_DATA FOR THIS TASK_

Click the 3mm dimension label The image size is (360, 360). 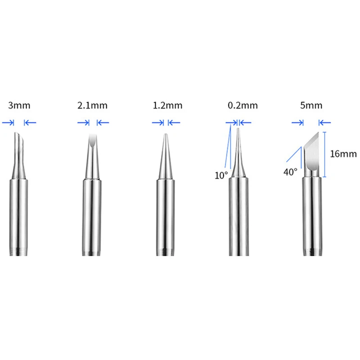(19, 106)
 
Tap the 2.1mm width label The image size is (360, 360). (92, 106)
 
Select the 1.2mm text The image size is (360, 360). (167, 106)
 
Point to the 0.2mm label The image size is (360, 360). (243, 106)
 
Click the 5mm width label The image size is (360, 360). (310, 106)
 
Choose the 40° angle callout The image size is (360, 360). (290, 172)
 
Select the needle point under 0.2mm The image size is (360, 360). (238, 135)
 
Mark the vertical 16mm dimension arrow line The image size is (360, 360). (324, 153)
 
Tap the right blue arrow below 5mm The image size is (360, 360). (325, 122)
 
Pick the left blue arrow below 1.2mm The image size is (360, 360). (158, 122)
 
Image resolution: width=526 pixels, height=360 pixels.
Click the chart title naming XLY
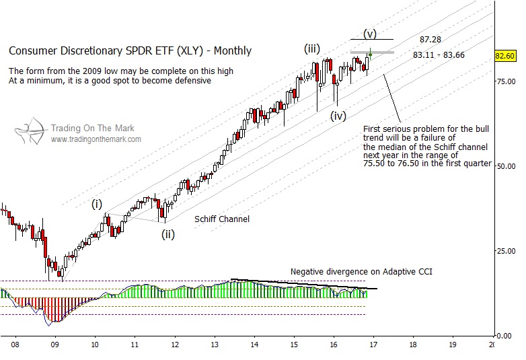(x=130, y=50)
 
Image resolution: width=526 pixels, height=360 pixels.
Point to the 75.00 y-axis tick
(x=506, y=81)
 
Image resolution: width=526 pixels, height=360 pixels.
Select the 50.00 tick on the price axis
(x=506, y=166)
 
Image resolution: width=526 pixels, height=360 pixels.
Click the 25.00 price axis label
(x=506, y=251)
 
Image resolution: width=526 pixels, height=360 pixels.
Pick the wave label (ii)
(x=167, y=235)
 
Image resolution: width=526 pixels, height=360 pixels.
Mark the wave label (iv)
(x=338, y=115)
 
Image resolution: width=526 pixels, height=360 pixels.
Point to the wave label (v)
(x=370, y=32)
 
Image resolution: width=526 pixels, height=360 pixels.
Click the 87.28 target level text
(x=430, y=40)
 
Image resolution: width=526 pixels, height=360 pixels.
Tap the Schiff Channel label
(x=222, y=219)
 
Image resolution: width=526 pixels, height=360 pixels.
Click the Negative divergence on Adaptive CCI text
(x=361, y=272)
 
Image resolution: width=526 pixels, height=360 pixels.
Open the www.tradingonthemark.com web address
(x=96, y=139)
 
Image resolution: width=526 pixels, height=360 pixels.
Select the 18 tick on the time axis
(x=412, y=345)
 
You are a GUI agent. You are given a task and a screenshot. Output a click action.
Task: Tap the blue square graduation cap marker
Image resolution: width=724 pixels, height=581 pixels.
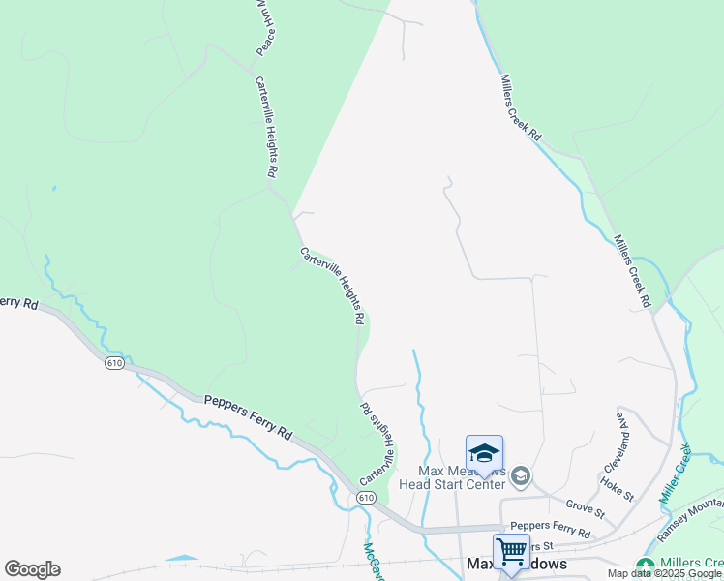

_TO DO_
Please repeat the rows above word for word, from the line with "Pick the left" through the end of the rows, including both of those ends. Leave the pictures out of your answer.

_COMPLETED EXERCISE_
Pick the left blue arrow below 1.2mm The image size is (360, 360). (158, 122)
 
Image resolution: width=526 pixels, height=360 pixels.
Click the chart title naming XLY
(x=130, y=50)
 
Image resolution: width=526 pixels, height=360 pixels.
Point to the 75.00 y-axis tick
(x=506, y=81)
 
Image resolution: width=526 pixels, height=360 pixels.
Select the 50.00 tick on the price axis
(x=506, y=166)
 
Image resolution: width=526 pixels, height=360 pixels.
Click the 25.00 price axis label
(x=506, y=251)
 
Image resolution: width=526 pixels, height=360 pixels.
Pick the wave label (ii)
(x=167, y=235)
 
Image resolution: width=526 pixels, height=360 pixels.
Mark the wave label (iv)
(x=338, y=115)
 
Image resolution: width=526 pixels, height=360 pixels.
Point to the wave label (v)
(x=370, y=32)
 
Image resolution: width=526 pixels, height=360 pixels.
Click the 87.28 target level text
(x=430, y=40)
 
Image resolution: width=526 pixels, height=360 pixels.
Tap the Schiff Channel label
(x=222, y=219)
 
Image resolution: width=526 pixels, height=360 pixels.
Click the Negative divergence on Adaptive CCI text
(x=361, y=272)
 
Image resolution: width=526 pixels, height=360 pixels.
Open the www.tradingonthemark.com web address
(x=96, y=139)
 
Image resolution: width=526 pixels, height=360 pixels.
Select the 18 tick on the time axis
(x=412, y=345)
 
You are a GUI agent. You are given a task and a screenshot. Output a click action.
Task: Tap the blue square graduation cap marker
Image resolution: width=724 pixels, height=581 pixels.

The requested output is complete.